**The request:** Collect each line below that contains the word "height" and copy those lines in full.

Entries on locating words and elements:
§ §

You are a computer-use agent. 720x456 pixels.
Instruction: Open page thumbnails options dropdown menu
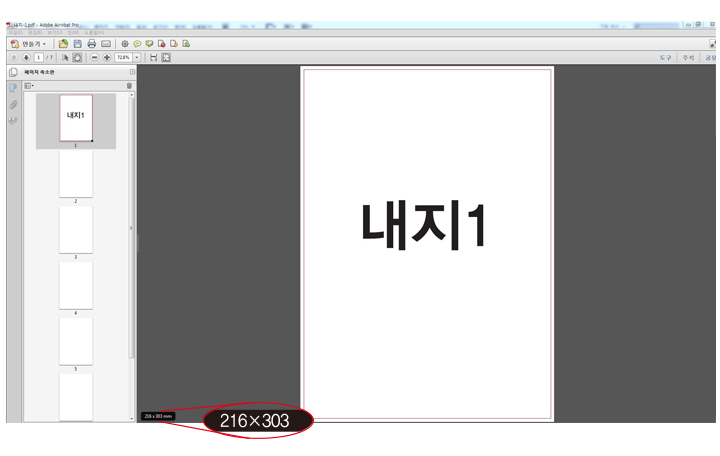(x=29, y=86)
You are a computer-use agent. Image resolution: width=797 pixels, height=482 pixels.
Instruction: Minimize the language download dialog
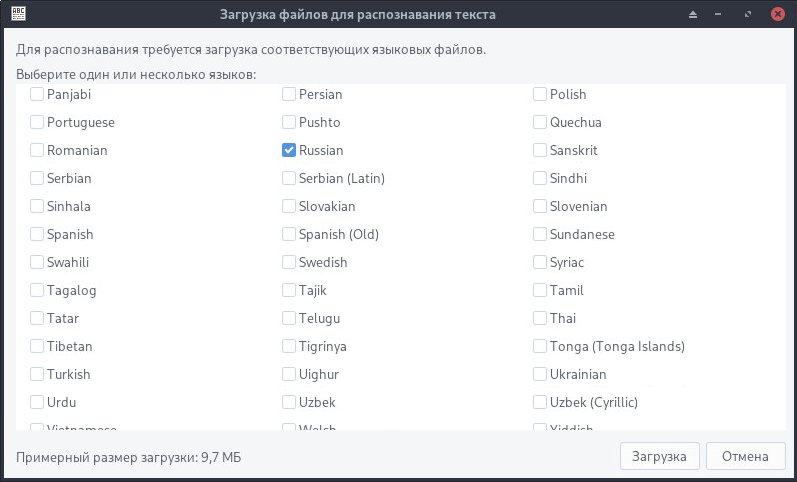tap(720, 15)
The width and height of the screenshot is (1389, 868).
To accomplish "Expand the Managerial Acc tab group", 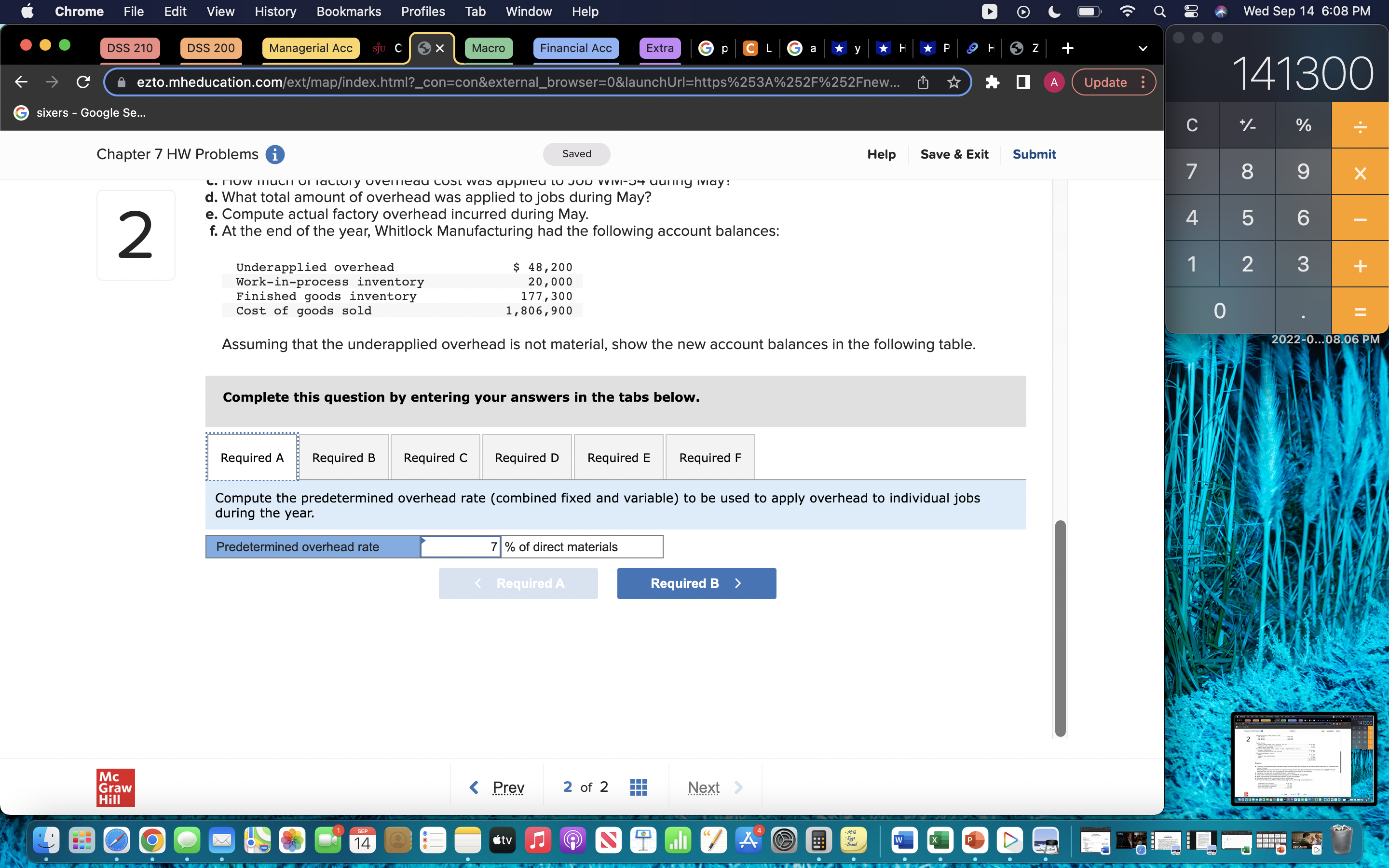I will pos(311,48).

§ §

**Written reply:**
You are a computer-use agent. Image resolution: width=797 pixels, height=482 pixels.
The width and height of the screenshot is (1389, 868).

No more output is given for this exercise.